If there was any doubt this practice of having a small confined environment
with clear metrics and feedback and iterating against it relentlessly was a
Pattern of Success... Hmm.. Very enlightening.

------
jfornear
I disagree.

I think it really comes down to motivation. Everyone knows you have to
practice and practice to get good at anything. It's the motivation to practice
that is the hard part. It's easier to stay motivated when you set goals that
you actually like as opposed to goals that you think may lead to success.
That's how I learned to program. I told myself that I wanted to build Z. I
didn't try and practice first by building a bunch of little A's, B's, and C's
instead. I shot straight for Z from the start. Yeah, I screwed up a lot and
had to redo everything like 100 times, but I was motivated to get to Z. I
could care less about A, B, and C, but I ended up knocking them down along the
way anyway.

If your dream is to write a novel, make it your goal to write a novel! Why
would you be motivated to write in some literary journal instead? (I'm trying
to write a spy novel myself, and I sure as hell don't care about my college's
literary journal. I'm 100% certain that trying to get anything published in
something like that would suck all the motivation out of me. Plus, how can
someone honestly tell me that would help toward my original goal? I think you
get better at writing spy novels by... writing spy novels.)

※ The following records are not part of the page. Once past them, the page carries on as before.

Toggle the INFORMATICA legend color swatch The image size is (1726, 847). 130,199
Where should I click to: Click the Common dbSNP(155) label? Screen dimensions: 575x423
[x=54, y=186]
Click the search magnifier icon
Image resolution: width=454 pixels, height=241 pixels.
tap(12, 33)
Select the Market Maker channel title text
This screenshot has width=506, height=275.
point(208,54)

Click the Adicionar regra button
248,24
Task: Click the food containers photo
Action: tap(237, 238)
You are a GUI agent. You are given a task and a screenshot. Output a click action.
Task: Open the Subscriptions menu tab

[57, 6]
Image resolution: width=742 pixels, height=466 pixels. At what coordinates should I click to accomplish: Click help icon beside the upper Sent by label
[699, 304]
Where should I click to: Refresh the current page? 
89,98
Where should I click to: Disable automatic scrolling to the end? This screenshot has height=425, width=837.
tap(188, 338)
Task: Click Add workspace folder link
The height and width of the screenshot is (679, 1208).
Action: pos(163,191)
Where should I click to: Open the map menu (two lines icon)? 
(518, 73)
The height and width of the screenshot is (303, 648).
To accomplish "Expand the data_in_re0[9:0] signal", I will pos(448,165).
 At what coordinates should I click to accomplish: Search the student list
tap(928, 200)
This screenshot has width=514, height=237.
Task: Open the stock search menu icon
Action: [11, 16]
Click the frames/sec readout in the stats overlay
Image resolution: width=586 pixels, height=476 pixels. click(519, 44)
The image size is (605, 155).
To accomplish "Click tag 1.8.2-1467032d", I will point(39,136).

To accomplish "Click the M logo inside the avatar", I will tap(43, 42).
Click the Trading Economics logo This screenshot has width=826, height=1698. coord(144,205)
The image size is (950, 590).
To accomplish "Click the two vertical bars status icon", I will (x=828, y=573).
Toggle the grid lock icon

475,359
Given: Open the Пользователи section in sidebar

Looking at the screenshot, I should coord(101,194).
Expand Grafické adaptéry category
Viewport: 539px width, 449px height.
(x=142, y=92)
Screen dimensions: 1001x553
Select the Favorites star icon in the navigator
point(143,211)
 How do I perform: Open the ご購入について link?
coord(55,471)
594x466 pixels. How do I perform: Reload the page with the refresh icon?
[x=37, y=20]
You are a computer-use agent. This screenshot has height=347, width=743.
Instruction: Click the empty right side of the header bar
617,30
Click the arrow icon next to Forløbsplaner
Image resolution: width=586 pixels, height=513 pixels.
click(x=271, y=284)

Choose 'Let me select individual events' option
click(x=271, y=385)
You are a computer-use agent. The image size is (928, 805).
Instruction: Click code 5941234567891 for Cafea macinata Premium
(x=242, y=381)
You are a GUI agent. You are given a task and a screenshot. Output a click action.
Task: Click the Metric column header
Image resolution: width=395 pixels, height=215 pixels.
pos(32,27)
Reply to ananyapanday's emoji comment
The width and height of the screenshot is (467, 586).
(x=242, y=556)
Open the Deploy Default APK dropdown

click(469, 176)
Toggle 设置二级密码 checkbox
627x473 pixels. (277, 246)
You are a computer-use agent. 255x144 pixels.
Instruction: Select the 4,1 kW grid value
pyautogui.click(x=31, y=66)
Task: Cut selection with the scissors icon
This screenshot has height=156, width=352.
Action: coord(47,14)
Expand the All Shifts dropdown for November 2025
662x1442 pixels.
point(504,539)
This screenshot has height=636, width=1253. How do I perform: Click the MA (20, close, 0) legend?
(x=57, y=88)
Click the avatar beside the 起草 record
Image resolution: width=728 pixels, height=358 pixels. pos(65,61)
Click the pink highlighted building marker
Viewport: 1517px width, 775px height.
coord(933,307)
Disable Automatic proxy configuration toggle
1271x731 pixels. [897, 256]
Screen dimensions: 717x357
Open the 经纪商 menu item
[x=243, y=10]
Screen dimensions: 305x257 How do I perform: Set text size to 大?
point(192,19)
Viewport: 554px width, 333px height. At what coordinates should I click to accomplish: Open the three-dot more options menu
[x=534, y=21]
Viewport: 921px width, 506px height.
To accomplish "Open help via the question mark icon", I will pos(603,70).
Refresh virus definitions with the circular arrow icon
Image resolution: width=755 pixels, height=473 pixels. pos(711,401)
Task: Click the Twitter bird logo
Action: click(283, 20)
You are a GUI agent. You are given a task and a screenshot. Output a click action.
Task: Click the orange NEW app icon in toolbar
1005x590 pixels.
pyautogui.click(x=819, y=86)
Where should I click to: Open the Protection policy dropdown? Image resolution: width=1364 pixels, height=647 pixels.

If you've ever been in a band, you know the hardest part is keeping everyone
motivated enough to stick to a consistent practice schedule. I've been in
bands where a leader-type thinks he knows some guaranteed method to getting
'discovered'. Every time we would try to follow that method, we would all burn
out because it wasn't fun and it was demotivating when the method would
inevitably turn out to be flawed or unrealistically demanding. We would have
had a much longer life span if we stuck to setting goals that kept everyone
motivated instead of trying to follow some unproven method.

So, I say target the motivation, not the method.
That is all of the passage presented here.